肺炎.コロナ禍で最もよく耳にする病名となりました.少し前の死因統計では肺炎は第3位でした.それくらい身近な疾患ですが,肺炎はなんか軽く見られがちですね.酸素吸わせて,抗菌薬投与すりゃ治る!って感じなんでしょうか.敗血症性ショックに至る可能性もあるので,しっかり治療できるようになりましょう.
まとめノート
解説
まず何をもってして肺炎と疑うか?ですが,咳・痰・呼吸困難などの下気道症状がメインとなる患者さんです.逆に上気道症状のみだと肺炎の鑑別順位は下がります.そして,体温,心拍数,呼吸数,SpO2のいずれかのバイタルサインは崩れていることがほとんどです.肺炎を疑ったらFever work upですね.「抗菌薬まとめてみた」の感染症診療の考え方でもお話ししましたが,必ず培養一式は取りましょう.そして,胸部X線も追加で撮影ですね.その際,正面像だけでなく側面像も撮影すると下葉の肺炎を見落としにくくなりますよ.
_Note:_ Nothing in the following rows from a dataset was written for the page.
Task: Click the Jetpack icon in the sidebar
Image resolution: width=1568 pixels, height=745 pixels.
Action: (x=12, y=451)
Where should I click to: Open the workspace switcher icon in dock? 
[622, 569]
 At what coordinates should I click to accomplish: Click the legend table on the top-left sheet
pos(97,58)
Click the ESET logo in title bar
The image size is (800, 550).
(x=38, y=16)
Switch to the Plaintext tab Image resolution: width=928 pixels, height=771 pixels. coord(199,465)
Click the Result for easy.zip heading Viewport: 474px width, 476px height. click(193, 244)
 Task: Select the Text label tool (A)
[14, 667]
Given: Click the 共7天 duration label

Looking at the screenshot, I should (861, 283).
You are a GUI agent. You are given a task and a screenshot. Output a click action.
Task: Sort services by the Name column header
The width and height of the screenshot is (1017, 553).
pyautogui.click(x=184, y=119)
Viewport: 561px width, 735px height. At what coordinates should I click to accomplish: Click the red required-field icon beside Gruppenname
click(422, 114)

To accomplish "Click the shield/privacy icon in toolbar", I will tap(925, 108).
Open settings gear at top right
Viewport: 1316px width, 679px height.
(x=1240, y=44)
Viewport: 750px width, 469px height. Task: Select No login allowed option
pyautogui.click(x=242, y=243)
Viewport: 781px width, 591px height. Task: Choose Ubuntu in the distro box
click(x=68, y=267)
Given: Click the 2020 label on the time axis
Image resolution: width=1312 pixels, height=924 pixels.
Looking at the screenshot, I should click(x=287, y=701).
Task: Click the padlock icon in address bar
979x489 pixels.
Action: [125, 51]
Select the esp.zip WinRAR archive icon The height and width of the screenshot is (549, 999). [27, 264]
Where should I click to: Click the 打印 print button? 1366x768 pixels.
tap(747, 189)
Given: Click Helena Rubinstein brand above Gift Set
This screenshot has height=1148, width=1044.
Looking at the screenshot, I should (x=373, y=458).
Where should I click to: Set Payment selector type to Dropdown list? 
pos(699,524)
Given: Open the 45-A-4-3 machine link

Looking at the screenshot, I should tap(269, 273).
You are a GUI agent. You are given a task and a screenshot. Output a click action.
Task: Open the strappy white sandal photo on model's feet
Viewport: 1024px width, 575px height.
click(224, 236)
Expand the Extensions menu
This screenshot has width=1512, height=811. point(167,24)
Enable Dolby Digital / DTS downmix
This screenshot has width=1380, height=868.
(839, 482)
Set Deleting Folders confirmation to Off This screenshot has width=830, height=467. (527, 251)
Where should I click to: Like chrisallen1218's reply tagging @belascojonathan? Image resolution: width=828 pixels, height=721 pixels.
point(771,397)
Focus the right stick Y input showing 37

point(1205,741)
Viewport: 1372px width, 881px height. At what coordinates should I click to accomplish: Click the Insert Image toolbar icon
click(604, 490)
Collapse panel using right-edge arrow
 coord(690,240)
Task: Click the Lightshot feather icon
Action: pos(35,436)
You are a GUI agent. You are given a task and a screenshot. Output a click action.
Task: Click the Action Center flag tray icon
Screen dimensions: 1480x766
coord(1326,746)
市中肺炎の起因菌は・・・一応解説しておきましょう.国家試験では頻出です.市中肺炎では肺炎球菌,インフルエンザ桿菌,モラキセラを考えます.たまに,大酒家のKlebsiellaや動物接触歴のあるQ熱・オウム病,誤嚥リスクのある患者の嫌気性菌も鑑別に挙げたいところでしょうか.非定型肺炎ではマイコプラズマ,C.pneumoniae,レジオネラ(温泉やプールなど)を考えましょう.ここまで挙げられたら大体取り逃がしはないでしょう・・・いやいや結核がまだ残っています.初期研修や病棟実習で1回は見たことあるはず.「だらだら発熱だけが続いている」「症状は咳だけなんです!」みたいな人がいたら,結核菌も考慮しましょう.ここまで挙げられたら完璧です.検査の手順はまとめノートに記載したので,解説はそちらに譲ります.
治療効果判定はくれぐれも体温とCRPで判断しないでくださいね!臓器特異的所見とADL,グラム染色で判断です.抗菌薬投与期間は成書に書いてありますので,各々手持ちの参考書を確認してみてください.